**What to produce**
Give back the entries exactly, ending with the "Task: Open the calendar date picker icon" line.
(Source data Opens)
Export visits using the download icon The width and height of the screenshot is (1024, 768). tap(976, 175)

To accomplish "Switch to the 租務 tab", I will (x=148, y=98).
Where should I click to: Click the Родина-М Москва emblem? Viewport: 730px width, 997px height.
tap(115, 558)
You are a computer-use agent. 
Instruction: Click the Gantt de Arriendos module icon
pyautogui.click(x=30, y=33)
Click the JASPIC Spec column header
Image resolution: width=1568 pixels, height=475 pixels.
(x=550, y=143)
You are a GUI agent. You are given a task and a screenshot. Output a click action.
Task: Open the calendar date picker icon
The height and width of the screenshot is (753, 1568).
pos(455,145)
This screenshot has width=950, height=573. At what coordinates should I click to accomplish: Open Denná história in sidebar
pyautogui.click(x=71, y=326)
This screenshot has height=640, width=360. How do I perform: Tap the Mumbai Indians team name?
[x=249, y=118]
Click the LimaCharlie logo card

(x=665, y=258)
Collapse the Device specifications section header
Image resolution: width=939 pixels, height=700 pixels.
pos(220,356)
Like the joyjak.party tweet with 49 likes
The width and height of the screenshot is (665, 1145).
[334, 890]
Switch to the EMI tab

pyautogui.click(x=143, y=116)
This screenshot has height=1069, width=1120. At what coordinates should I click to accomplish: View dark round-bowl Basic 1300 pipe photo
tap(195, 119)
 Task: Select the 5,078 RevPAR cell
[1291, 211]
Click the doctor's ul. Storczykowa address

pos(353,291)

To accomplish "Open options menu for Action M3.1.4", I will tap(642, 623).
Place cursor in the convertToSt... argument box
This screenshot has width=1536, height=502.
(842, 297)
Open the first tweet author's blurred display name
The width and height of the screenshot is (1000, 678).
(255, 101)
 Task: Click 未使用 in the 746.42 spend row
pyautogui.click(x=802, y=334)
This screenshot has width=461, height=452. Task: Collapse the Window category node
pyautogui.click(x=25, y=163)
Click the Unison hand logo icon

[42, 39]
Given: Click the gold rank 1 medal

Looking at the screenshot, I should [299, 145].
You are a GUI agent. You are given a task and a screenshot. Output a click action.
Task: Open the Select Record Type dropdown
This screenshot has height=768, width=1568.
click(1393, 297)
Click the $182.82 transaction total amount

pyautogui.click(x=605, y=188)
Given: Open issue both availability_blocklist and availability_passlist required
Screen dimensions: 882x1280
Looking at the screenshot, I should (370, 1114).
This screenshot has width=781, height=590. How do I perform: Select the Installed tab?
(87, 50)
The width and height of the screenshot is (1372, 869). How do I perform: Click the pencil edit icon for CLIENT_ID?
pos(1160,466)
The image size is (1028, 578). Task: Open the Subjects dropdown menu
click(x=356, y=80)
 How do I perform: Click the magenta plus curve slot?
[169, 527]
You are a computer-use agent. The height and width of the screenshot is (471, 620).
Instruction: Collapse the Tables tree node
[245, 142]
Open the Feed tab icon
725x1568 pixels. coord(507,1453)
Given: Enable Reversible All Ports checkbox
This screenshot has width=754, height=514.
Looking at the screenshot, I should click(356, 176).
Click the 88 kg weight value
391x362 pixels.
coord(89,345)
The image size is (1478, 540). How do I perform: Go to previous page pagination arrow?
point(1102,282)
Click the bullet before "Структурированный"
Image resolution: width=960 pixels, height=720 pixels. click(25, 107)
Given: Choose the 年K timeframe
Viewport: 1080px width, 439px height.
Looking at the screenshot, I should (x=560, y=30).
(Source data Closes)
**Problem solution**
Export visits using the download icon The width and height of the screenshot is (1024, 768). tap(976, 175)

To accomplish "Switch to the 租務 tab", I will (x=148, y=98).
Where should I click to: Click the Родина-М Москва emblem? Viewport: 730px width, 997px height.
tap(115, 558)
You are a computer-use agent. 
Instruction: Click the Gantt de Arriendos module icon
pyautogui.click(x=30, y=33)
Click the JASPIC Spec column header
Image resolution: width=1568 pixels, height=475 pixels.
(x=550, y=143)
You are a GUI agent. You are given a task and a screenshot. Output a click action.
Task: Open the calendar date picker icon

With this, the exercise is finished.